**Texte du document**
Wozzeck, un chef-d’œuvre qui dérange encore
A partir d’un fait divers, Georg Büchner écrit dans les années 1830 le drame de Woyzeck, donnant ainsi naissance à un antihéros révolutionnaire, poussé à la folie meurtrière par les humiliations constantes auxquelles le soumet son humble statut. Au service de cette tragédie prolétaire (dont vous trouverez notre analyse ici), la musique et le livret d'Alban Berg peignent une toile expressionniste, incrustée d’ombres et de replis. Le langage du quotidien s’exprime au moyen d’une « déclamation rythmique », selon les mots de Berg, qu’il emprunte à l’œuvre de son maître Schöenberg, fondateur de la seconde école de Vienne et théoricien du sérialisme dodécaphonique. L’orchestre puissant, tempéré par la baguette de Michael Schønwandt (retrouvez ici la passionnante interview qu'il nous a accordée) pour rester toujours en-deçà des voix, donne à cette déclamation le soutien rythmique et harmonique nécessaire. Un lyrisme plus traditionnel est réservé aux citations bibliques dont use volontiers le couple de protagonistes pour faire écho à leur situation misérable. La voix de soprano dramatique de Gun-Brit Barkmin (Marie) s’illustre alors par une vibration poignante, tandis que Johannes Martin Kränzle dans le rôle-titre offre un baryton ample et mobile, qui traduit en sons le psychisme malade et les troubles du comportement d’un homme qui n’accepte plus les affres de sa condition.

**Données fournies**

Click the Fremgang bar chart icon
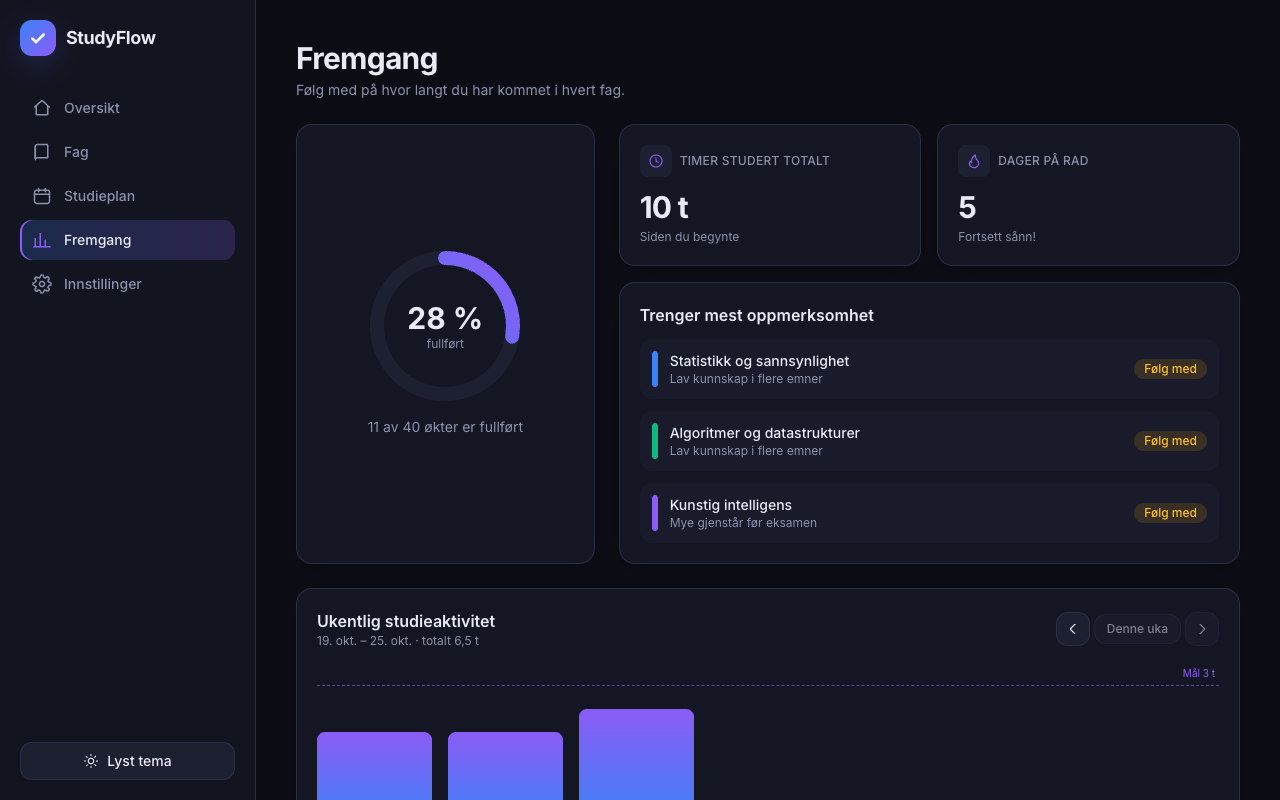pyautogui.click(x=42, y=240)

**Ce qui est demandé**
D'après le texte sur Wozzeck, quel rôle chante Gun-Brit Barkmin, et avec quel type de voix ?

**Réponse finale**
Gun-Brit Barkmin chante le rôle de Marie avec une voix de soprano dramatique.